5.1 Tree Terminology and Properties

Tree Fundamentals

Trees are the go-to data structure for representing hierarchical relationships. A tree is made up of nodes connected by edges, where each node stores data and references to other nodes. If you've ever looked at a file system, an org chart, or an HTML document, you've seen a tree structure in action.

This section covers the core terminology and properties you'll need before working with binary trees, BSTs, and tree algorithms.

Fundamental Concepts of Trees

A tree is a hierarchical, acyclic data structure. "Acyclic" means there are no cycles: you can't start at a node, follow edges, and end up back where you started. Edges are directed, always pointing from a parent down to a child.

Here's the key vocabulary for the parts of a tree:

• Node: the basic unit in a tree, storing data and references to other nodes
• Root node: the topmost node in the tree; it has no parent
• Parent node: a node that directly connects to and sits above another node
• Child node: a node that directly connects to and sits below another node
  • Sibling nodes: nodes that share the same parent
• Leaf (external node): a node with zero children
• Internal node: a node with at least one child
• Edge: a connection between two nodes, representing a parent-child relationship
• Subtree: any node in the tree together with all of its descendants; every node is the root of its own subtree

One property worth remembering: a tree with $n$ nodes always has exactly $n - 1$ edges. This follows directly from the fact that every node except the root has exactly one incoming edge from its parent.

Properties and Characteristics of Trees

These numeric properties show up constantly in algorithm analysis, so make sure you can distinguish them:

• Depth of a node: the number of edges from the root down to that node
  • Nodes at the same depth are said to be on the same level
  • The root is at level 0, its children at level 1, and so on
• Height of a node: the number of edges on the longest path from that node down to a leaf
  • A leaf node has height 0
• Height of a tree: the height of the root node, which equals the maximum depth of any node in the tree
• Degree of a node: the number of children that node has
• Degree of a tree: the maximum degree of any node in the tree

Tree Types and Relationships

Types of Trees

Binary trees restrict each node to at most two children, called the left child and right child. Two important variants:

• Strict (proper) binary tree: every node has either 0 or 2 children.
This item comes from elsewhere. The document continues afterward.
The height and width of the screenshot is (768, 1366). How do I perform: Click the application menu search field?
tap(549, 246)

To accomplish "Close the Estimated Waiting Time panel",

No node has exactly one child.
• Complete binary tree: every level is fully filled except possibly the last, and the last level has all its nodes packed as far left as possible. This is the shape you see in a binary heap.

A binary search tree (BST) is a binary tree that enforces an ordering rule:

1. Every node in the left subtree has a key less than the current node's key.
2. Every node in the right subtree has a key greater than the current node's key.
3. Both the left and right subtrees are themselves valid BSTs.
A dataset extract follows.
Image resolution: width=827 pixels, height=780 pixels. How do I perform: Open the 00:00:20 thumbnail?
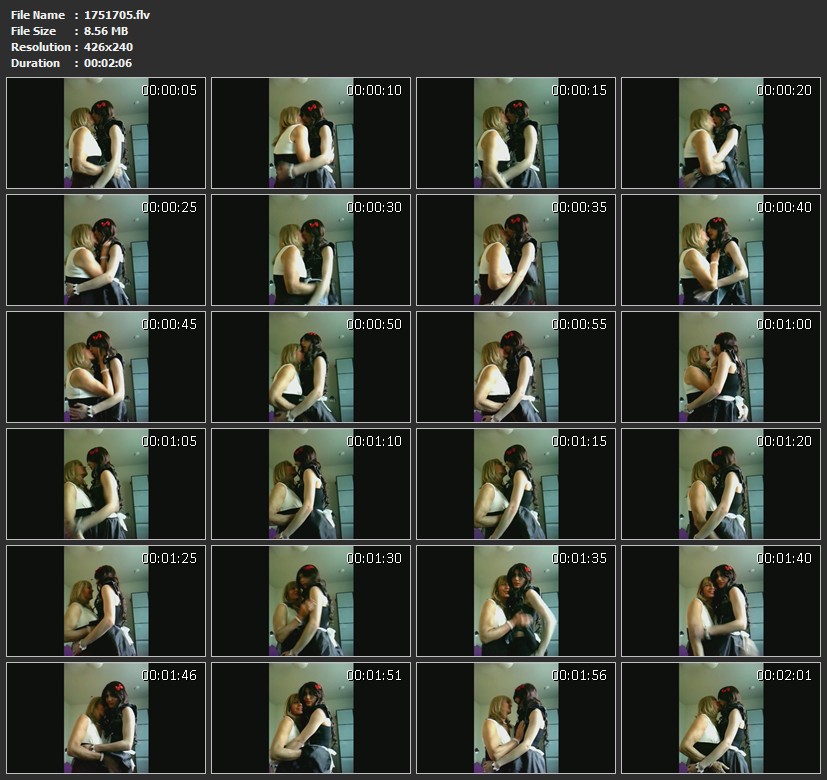721,133
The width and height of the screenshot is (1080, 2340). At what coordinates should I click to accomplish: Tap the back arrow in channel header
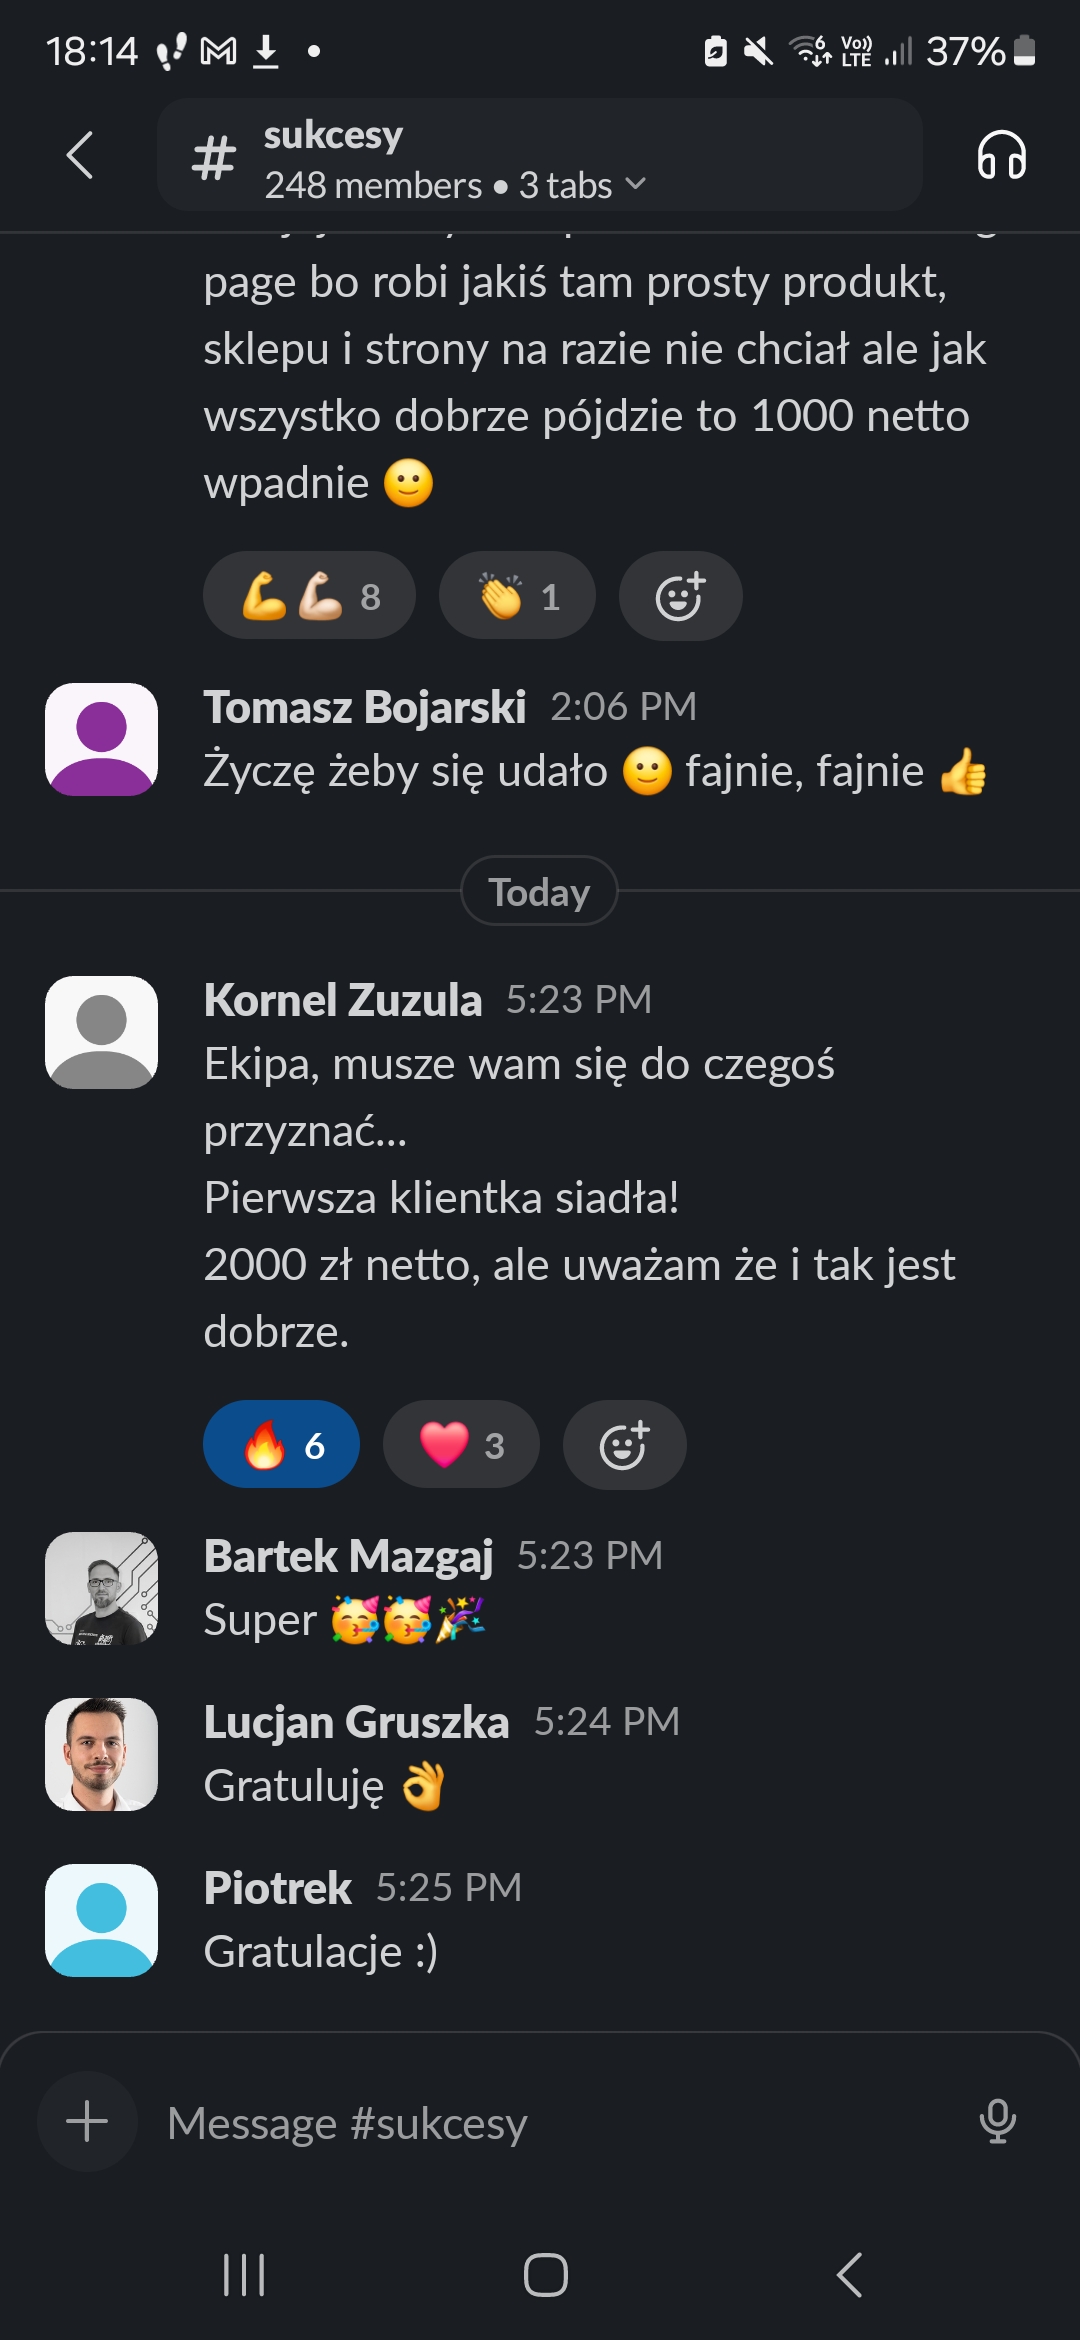coord(80,156)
This ordering is what makes search efficient: at each node, you can eliminate an entire subtree.

A balanced tree keeps the height difference between the left and right subtrees of any node to at most one. AVL trees and Red-Black trees are classic examples. Balancing guarantees $O(\log n)$ time for search, insertion, and deletion, whereas an unbalanced BST can degrade to $O(n)$ in the worst case (think of inserting sorted data into a plain BST, which produces a straight chain of nodes).

Relationships Between Tree Nodes

• Path: a sequence of nodes connected by edges from an ancestor down to a descendant. The path length is the number of edges in that sequence.
• Distance: the number of edges on the (unique) path between two nodes.
• Lowest Common Ancestor (LCA): the deepest node that is an ancestor of both given nodes. The LCA is useful for computing the distance between two nodes: find the LCA, then add the distance from the LCA to each node.
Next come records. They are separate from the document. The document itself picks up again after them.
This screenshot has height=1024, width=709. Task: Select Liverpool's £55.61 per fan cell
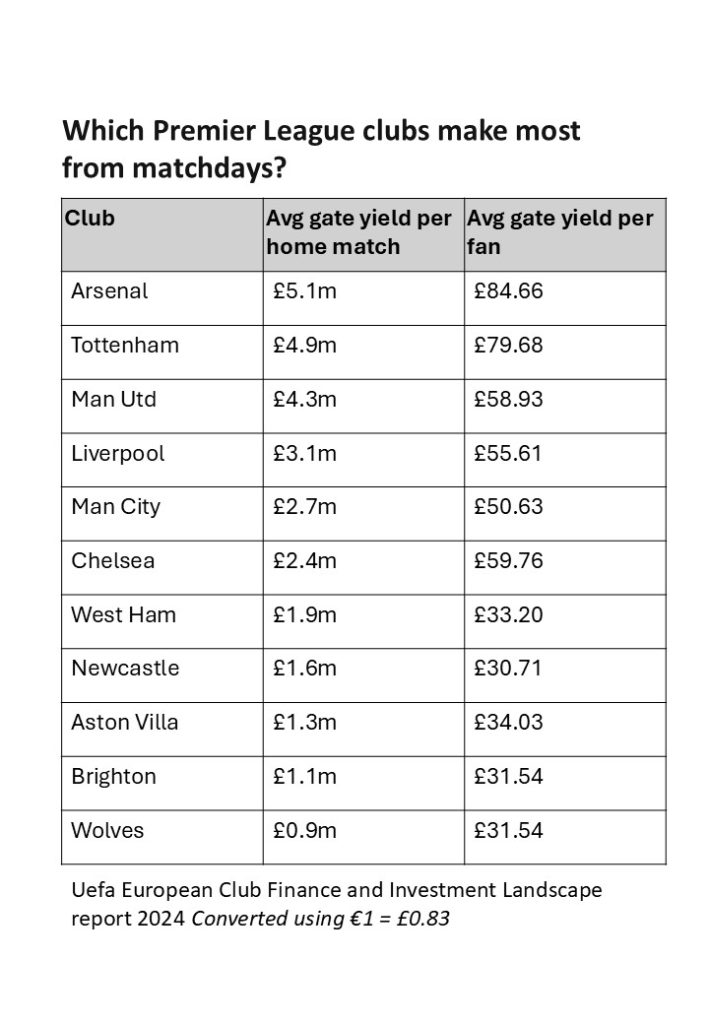pyautogui.click(x=508, y=454)
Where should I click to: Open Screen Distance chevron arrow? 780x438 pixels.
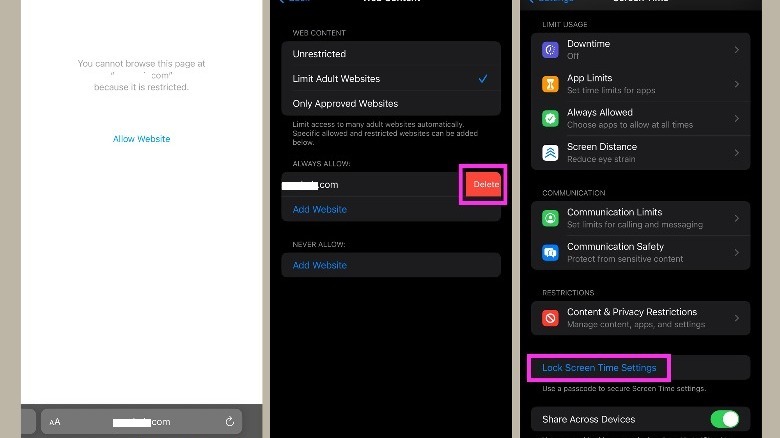737,152
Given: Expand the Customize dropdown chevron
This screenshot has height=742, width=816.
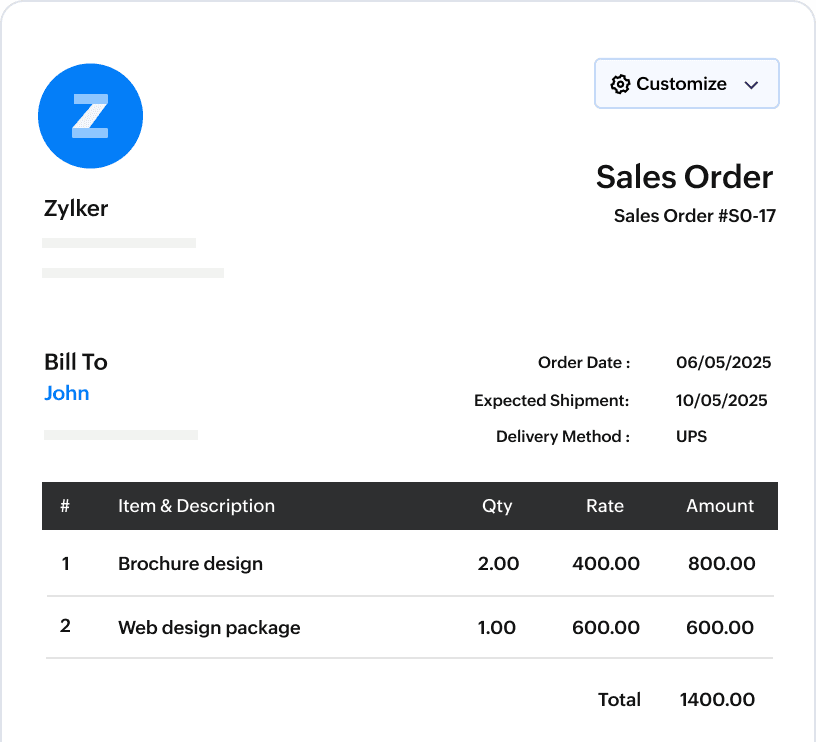Looking at the screenshot, I should [x=751, y=84].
Traversal means visiting every node in the tree exactly once, in a defined order. For binary trees, the three standard depth-first traversals are:

1. Preorder (Root → Left → Right): visit the current node first, then recurse into the left subtree, then the right subtree.
2. Inorder (Left → Root → Right): recurse into the left subtree, visit the current node, then recurse into the right subtree. For a BST, inorder traversal visits nodes in sorted (ascending) order.
3. Postorder (Left → Right → Root): recurse into the left subtree, then the right subtree, then visit the current node. This is useful when you need to process children before their parent (e.g., deleting a tree or evaluating an expression tree).